Sonny Rollins at Tanglewood Jazz Festival
September 2, 2001 performance; by Dave Read
Calling them “world-class people, all of them,” Sonny Rollins introduced his band to the audience right at the start of his Sunday afternoon concert, and then went on to turn Ozawa Hall at Tanglewood into world headquarters of jazz for about 2½ hours. Coursing through a dozen compositions in two sets, the eloquent, elegant, and limber Rollins led his five-piece band in a performance that shone with a singular brilliance, but probably would have had many matches in the decades when giants of bebop roamed the planet by the dozens.

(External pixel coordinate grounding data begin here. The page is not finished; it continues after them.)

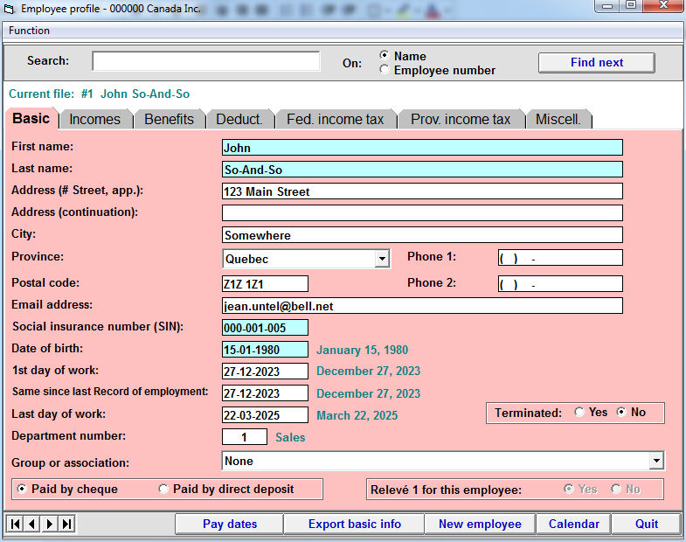Switch to the Miscell. tab

pos(558,120)
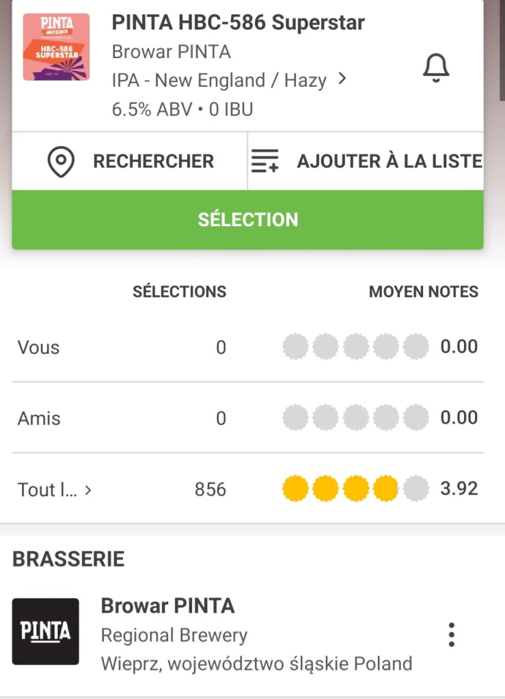
Task: Tap the notification bell icon
Action: click(x=436, y=68)
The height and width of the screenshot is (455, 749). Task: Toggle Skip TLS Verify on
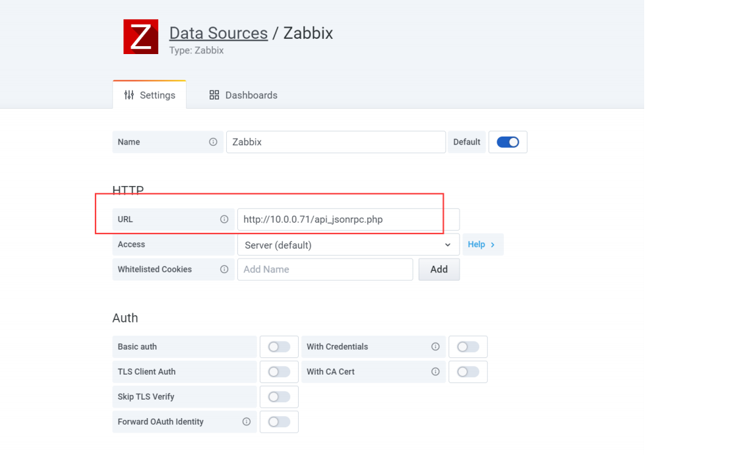pyautogui.click(x=279, y=397)
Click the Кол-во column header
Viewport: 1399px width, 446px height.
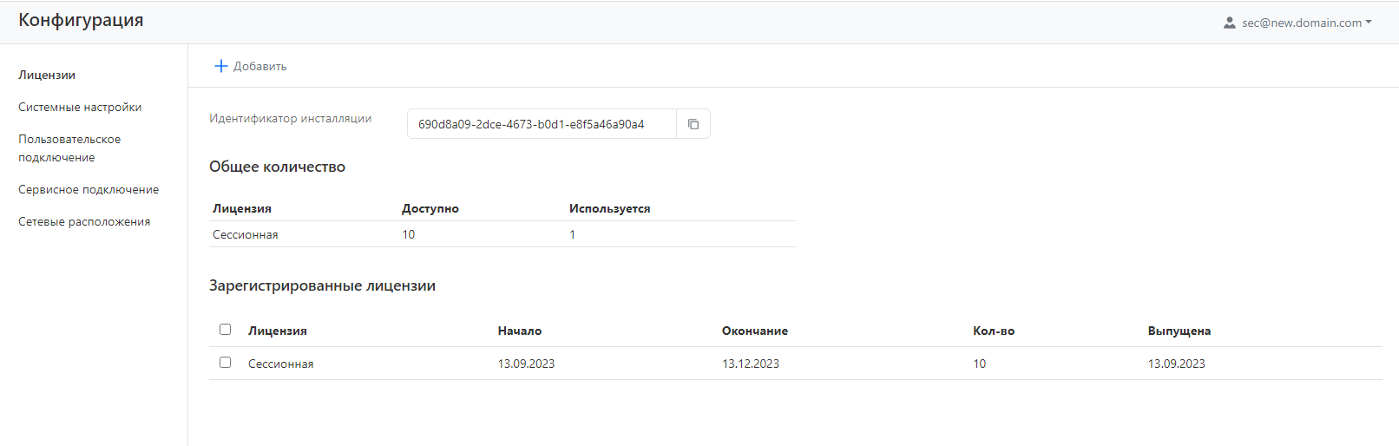click(993, 331)
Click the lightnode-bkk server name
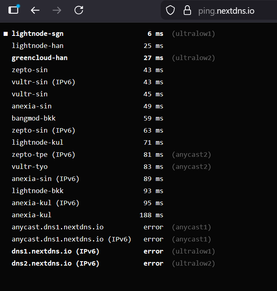Image resolution: width=277 pixels, height=291 pixels. pos(38,191)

During his band-mates’ solos, he may sidle over by the piano, snapping time with his fingers, or stand head-bowed and motionless, facing in the same direction as the audience. All the while a world of emotion emanates from the stage, uttered by six individuals in language that is both sacred and profane, terse and wordy, crisp and chewy. Sonny Rollins is a commanding presence as he moves around the stage. His body seems to operate in sections during his own solos, as he goes high right for one run of notes, low left for another, and so on. The concert included In His Solitude by “our father” Duke Ellington, Why was I born? by “our good friend” Jerome Kern, “one that I wrote for the great Horace Silver during the halcyon days of bebop called H.S.,” and “our theme song, which we recorded with John Coltrane for Prestige, Tenor Madness.”
Rollins longest introduction was for Global Warming (from the 1998 Milestone recording of the same name). Saying it came from “the stupid mind of a musician who thought that we were despoiling the water” and mentioning the horrors o being in L.A. in the daytime and not being able to get a good tomato that wasn’t full of chemicals, he seemed dismissive of the composition’s impetus, ending by saying, “but hey, that’s politics.”

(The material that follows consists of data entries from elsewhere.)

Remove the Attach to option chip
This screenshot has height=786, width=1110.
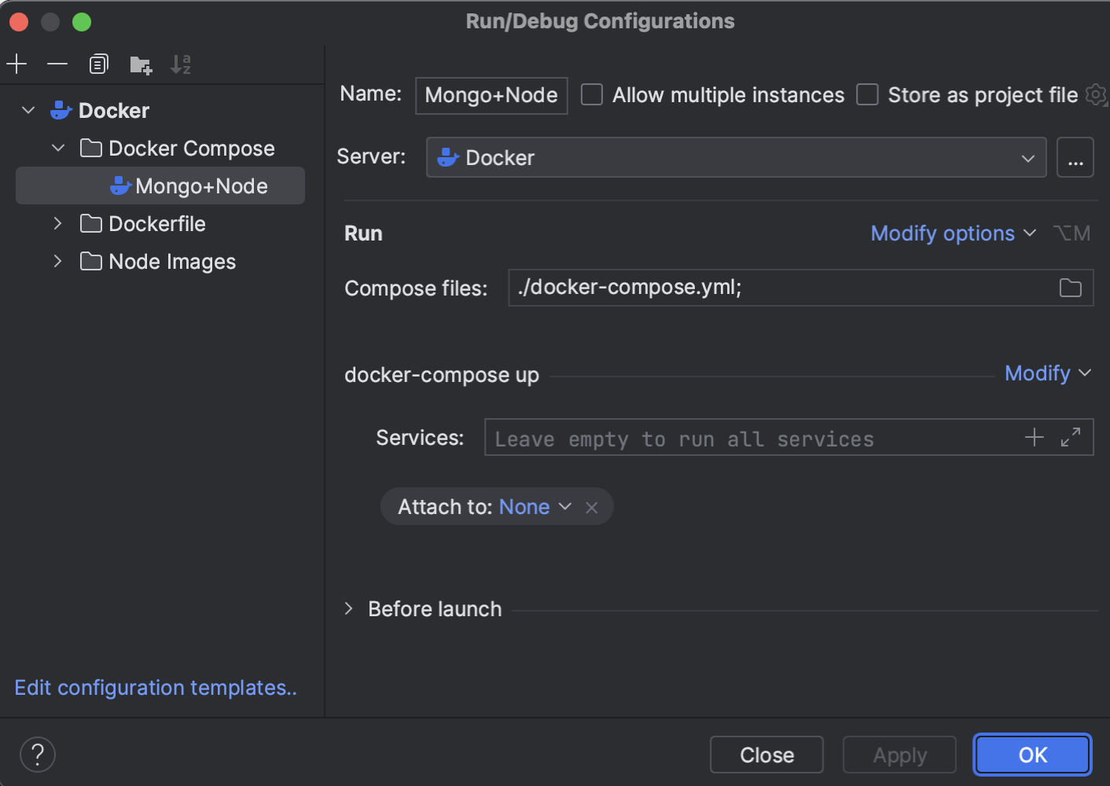(x=592, y=508)
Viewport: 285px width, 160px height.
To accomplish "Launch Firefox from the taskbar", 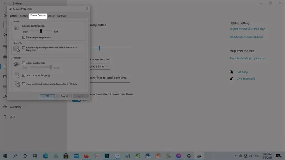I will pos(86,156).
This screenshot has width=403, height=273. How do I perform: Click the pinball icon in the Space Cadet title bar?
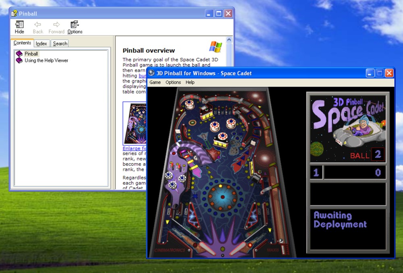(x=151, y=73)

Whether or not art and politics make good bedfellows, politicians (and their enablers) would benefit by a daily dose of this composition, which is driven by the kind of infectious rhythm that makes you want to get up and bop around; not dance, but become one with the music as it rises and falls – just be – just bop. It makes you feel good, and it makes you want to communicate with those near you, maybe not with words, maybe not in an intimate nor a profound manner, just with cheerfulness and joy.
Sonny Rollins’s band: Clifton Anderson on trombone, Stephen Scott on piano, Bob Cranshaw on electric bass, Perry Wilson on drums, Victor See Yuen on African percussion.